■ **TEXTE SOURCE**
*-*-*
L'une d'elles a de plus subi un traumatisme crânien à la suite d'un coup de poing. Le prévenu qui en serait responsable a avancé lundi que la victime s'était probablement frappée elle-même. Ou alors que la blessure datait d'avant.
"Ils tuent mon ami"
Comme élément de preuve a notamment été brandi un SMS que l'une des victimes a envoyé depuis les toilettes à la police: "Urgent, please urgent! Moschee Winterthur, they kill my friend." ("Urgent, s'il vous plaît, urgent! Ils tuent mon ami à la mosquée de Winterthour.")
Une policière qui s'est occupée des deux victimes a témoigné dans un procès-verbal n'avoir jamais vu des personnes autant apeurées durant toute sa carrière. La peur se lisait dans leur regard, selon elle.
La personne qui a subi la commotion en souffre encore, a dit son avocat mardi dans son plaidoyer. Elle continue de bénéficier d'un programme de protection de la police, a changé sept fois de logement et ne se sent toujours pas en sécurité chez elle, craignant des représailles.
Coups, séquestration et menaces de mort
Les faits remontent au 22 novembre 2016. Deux fidèles qui se trouvaient dans la mosquée auraient été frappés, menacés de mort et séquestrés par un groupe d'hommes. Selon l'acte d'accusation, les agresseurs étaient convaincus que les deux fidèles avaient transmis des informations sur un imam à un journaliste.
D'après ces informations, l'imam éthiopien concerné avait tenu un prêche haineux et appelé à la violence envers les "mauvais musulmans". Sur la base de ces informations, ce dernier a été condamné en 2017 à 18 mois de prison avec sursis et à un renvoi d'une durée de dix ans.
La mosquée An'Nur a fait plusieurs fois les gros titres, notamment en lien avec des voyageurs du djihad. Par la suite, la société immobilière propriétaire des locaux de la mosquée a mis fin au bail. L'association An'Nur, ne trouvant pas de nouvel endroit, s'est dissoute en été 2017.
Le procès se poursuit jusqu'à jeudi avec les plaidoiries des derniers avocats de la défense. Le jugement sera rendu le 23 octobre.
*-*-*
■ **DONNÉES FOURNIES**
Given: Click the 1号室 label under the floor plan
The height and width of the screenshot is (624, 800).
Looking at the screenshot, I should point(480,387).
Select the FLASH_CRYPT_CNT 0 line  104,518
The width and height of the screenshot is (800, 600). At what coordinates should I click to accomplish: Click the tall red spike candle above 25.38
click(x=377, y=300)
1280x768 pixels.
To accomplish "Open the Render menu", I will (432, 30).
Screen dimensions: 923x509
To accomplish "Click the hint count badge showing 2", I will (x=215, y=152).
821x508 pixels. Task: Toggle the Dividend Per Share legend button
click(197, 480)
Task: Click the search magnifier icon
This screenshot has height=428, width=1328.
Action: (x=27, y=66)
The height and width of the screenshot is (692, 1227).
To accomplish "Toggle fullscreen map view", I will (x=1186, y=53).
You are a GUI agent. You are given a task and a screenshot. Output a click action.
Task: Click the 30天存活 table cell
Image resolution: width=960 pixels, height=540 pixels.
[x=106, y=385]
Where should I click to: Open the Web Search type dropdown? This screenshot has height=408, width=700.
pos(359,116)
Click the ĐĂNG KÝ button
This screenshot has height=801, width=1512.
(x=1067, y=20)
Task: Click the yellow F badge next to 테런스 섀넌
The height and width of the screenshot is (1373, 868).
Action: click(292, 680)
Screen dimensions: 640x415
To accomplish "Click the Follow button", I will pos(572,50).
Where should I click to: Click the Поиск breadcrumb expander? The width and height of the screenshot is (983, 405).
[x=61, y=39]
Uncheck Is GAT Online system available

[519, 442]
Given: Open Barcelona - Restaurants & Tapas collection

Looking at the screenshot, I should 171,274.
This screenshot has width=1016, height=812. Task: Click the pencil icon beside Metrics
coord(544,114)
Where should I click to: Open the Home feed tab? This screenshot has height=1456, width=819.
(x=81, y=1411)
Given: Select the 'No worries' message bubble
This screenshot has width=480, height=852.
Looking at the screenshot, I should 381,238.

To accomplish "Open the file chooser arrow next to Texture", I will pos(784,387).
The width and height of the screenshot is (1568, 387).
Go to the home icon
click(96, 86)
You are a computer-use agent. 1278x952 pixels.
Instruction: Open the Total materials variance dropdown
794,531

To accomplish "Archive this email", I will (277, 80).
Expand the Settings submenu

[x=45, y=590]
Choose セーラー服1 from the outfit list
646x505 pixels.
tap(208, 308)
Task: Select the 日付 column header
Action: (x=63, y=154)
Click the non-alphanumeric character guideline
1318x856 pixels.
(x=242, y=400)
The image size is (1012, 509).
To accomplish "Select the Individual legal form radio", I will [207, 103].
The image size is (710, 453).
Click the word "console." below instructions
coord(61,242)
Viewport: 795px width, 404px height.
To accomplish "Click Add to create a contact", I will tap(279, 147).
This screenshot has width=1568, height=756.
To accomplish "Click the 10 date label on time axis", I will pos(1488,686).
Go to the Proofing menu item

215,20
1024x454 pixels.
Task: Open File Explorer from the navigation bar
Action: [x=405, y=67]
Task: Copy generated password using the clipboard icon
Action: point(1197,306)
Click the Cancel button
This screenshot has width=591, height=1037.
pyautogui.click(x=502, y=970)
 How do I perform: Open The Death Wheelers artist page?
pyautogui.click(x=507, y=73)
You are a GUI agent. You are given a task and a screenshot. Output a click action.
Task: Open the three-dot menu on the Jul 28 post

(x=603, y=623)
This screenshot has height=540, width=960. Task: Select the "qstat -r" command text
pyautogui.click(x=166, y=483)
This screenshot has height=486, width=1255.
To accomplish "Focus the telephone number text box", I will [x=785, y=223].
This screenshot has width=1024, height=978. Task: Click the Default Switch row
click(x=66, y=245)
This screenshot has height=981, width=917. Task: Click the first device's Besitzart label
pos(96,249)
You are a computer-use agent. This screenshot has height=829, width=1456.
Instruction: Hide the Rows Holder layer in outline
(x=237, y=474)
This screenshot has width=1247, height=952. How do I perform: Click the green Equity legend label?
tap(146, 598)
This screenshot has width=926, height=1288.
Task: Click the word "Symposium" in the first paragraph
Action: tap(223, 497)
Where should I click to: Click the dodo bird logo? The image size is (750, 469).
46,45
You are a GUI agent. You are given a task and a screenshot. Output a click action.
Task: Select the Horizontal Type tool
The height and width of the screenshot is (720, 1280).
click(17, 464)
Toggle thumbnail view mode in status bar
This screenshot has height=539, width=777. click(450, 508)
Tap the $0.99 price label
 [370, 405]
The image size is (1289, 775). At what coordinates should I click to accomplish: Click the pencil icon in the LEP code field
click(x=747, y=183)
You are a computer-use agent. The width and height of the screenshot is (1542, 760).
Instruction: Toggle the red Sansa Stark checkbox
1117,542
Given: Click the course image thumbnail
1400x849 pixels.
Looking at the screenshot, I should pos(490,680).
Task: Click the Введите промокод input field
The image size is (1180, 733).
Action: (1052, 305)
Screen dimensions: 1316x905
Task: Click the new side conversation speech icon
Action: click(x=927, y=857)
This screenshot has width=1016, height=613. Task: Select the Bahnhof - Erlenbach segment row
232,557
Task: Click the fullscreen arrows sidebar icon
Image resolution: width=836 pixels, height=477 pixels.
*-*-*
■ **COURT EXERCICE 1**
Quels jours de la semaine l'article sur le procès de Winterthour nomme-t-il ?
■ **COURT EXERCICE 2**
Pouvez-vous recopier tel quel le passage de l'article sur le procès de Winterthour qui va de « La personne qui » jusqu'à « de dix ans. » ?

■ **CORRIGÉ 1**
lundi, mardi, jeudi

■ **CORRIGÉ 2**
La personne qui a subi la commotion en souffre encore, a dit son avocat mardi dans son plaidoyer. Elle continue de bénéficier d'un programme de protection de la police, a changé sept fois de logement et ne se sent toujours pas en sécurité chez elle, craignant des représailles.
Coups, séquestration et menaces de mort
Les faits remontent au 22 novembre 2016. Deux fidèles qui se trouvaient dans la mosquée auraient été frappés, menacés de mort et séquestrés par un groupe d'hommes. Selon l'acte d'accusation, les agresseurs étaient convaincus que les deux fidèles avaient transmis des informations sur un imam à un journaliste.
D'après ces informations, l'imam éthiopien concerné avait tenu un prêche haineux et appelé à la violence envers les "mauvais musulmans". Sur la base de ces informations, ce dernier a été condamné en 2017 à 18 mois de prison avec sursis et à un renvoi d'une durée de dix ans.